Miré ese rostro pálido, los bracitos como hilos y esa mirada de una ternura sin límites, y sentí que el corazón se me deshizo como si fuera de mantequilla. Internamente respondí a esa voz interna -que Ud. escucha y conoce bien... (y hasta le hace caso)- con un «¡CALLATE YA!».

Busqué maquinalmente la moneda de cien, se la entregué al pequeño y acepté de buena gana el lápiz con la sonriente imagen multicolor de creo, Bob Esponja. El trato estaba saldado y el chico se alejó, ofreciendo de mesa en mesa, insistiendo, como buen vendedor.

«Oye vení acá ¿me podrías acompañar?», le dije y el niño con curiosidad aceptó.

-Me llamo Jurgen. Señor, yo le agradezco, pero ¿usted me dejaría compartir eso con mi hermanita que está allá afuera?
-Claro Jurgen, vaya y la llama.

El niño fue, pero la niña quizá andaba por otro lado, ofreciendo lápices y de regreso, mientras se acomodaba, decía, como para si «yo creo que a ella no le gustan los sanguches, seguro por las salsas».

Jurgen vive allá a muchos kilómetros al este, por Cartago, en «El Proyecto», un lugar lleno de historias, del que me habla como si también a mi me fuera familiar.

Lo de la venta de los lápices lo realiza después de ir a la escuela. El y su hermanita se vienen muy temprano, adquieren la «mercadería» por ahí, a un precio de seguro bajísimo, como para tener alguna ganancia vendiéndola a cien.

Mientras se tomaba el refresco, Jurgen se levantó un poquito más esa gorra, detrás de la que oculta sus ojos color miel y mirándome fijamente preguntó con inocencia: ¿Verdad señor, que usted es un siervo de Dios?

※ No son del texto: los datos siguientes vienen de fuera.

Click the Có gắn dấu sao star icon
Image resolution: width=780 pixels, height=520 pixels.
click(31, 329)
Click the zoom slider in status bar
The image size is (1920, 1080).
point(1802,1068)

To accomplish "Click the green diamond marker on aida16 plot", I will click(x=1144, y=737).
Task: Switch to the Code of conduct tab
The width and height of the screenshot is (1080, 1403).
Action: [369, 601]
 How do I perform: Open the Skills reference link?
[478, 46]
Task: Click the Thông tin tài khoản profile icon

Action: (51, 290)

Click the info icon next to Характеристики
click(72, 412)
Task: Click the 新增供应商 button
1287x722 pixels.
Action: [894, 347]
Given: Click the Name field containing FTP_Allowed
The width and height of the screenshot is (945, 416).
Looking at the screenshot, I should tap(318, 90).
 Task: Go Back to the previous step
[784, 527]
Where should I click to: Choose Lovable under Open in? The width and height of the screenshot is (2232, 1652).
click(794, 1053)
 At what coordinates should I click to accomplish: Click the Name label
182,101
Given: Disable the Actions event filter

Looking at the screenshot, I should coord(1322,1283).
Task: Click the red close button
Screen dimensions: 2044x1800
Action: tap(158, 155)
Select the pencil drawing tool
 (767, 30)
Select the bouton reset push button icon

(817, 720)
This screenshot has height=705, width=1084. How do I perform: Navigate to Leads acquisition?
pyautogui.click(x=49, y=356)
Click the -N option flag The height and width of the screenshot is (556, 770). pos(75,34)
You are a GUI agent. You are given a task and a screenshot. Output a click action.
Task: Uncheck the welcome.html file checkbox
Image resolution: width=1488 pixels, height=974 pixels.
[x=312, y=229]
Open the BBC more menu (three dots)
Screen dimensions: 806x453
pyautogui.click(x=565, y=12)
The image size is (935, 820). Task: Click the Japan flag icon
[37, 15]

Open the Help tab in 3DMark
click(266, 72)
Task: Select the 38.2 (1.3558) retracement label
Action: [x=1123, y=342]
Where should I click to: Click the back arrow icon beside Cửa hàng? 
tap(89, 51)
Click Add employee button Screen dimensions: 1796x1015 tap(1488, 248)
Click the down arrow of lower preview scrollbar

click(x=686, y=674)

Un nudo en la garganta me apretujó el último pedazo del sanguche... se me nubló la vista... y ensayé una respuesta a como pude: «Si... Jurgen, yo soy un... siervo de Dios, pero no soy yo el que lo estoy bendiciendo a usted, al contrario, es usted el que me bendice a mi».

Si usted que lee esta nota está disfrutando de un buen plato, y en eso llega un niño a ofrecerle lápices de esos coloridos, le suplico no le haga caso a esa voz de la que le hablé, y a la que parece no gustarle los niños, ni los lápices de Bob Esponja.

Y si ese niño de casualidad tiene una gorra azul y se llama Jurgen, el que vive allá arriba, en «El Proyecto», dígale que una tarde de estas le estaré esperando en el mismo lugar, para que Dios me bendiga de nuevo con su compañía. Luis Fernando Mata.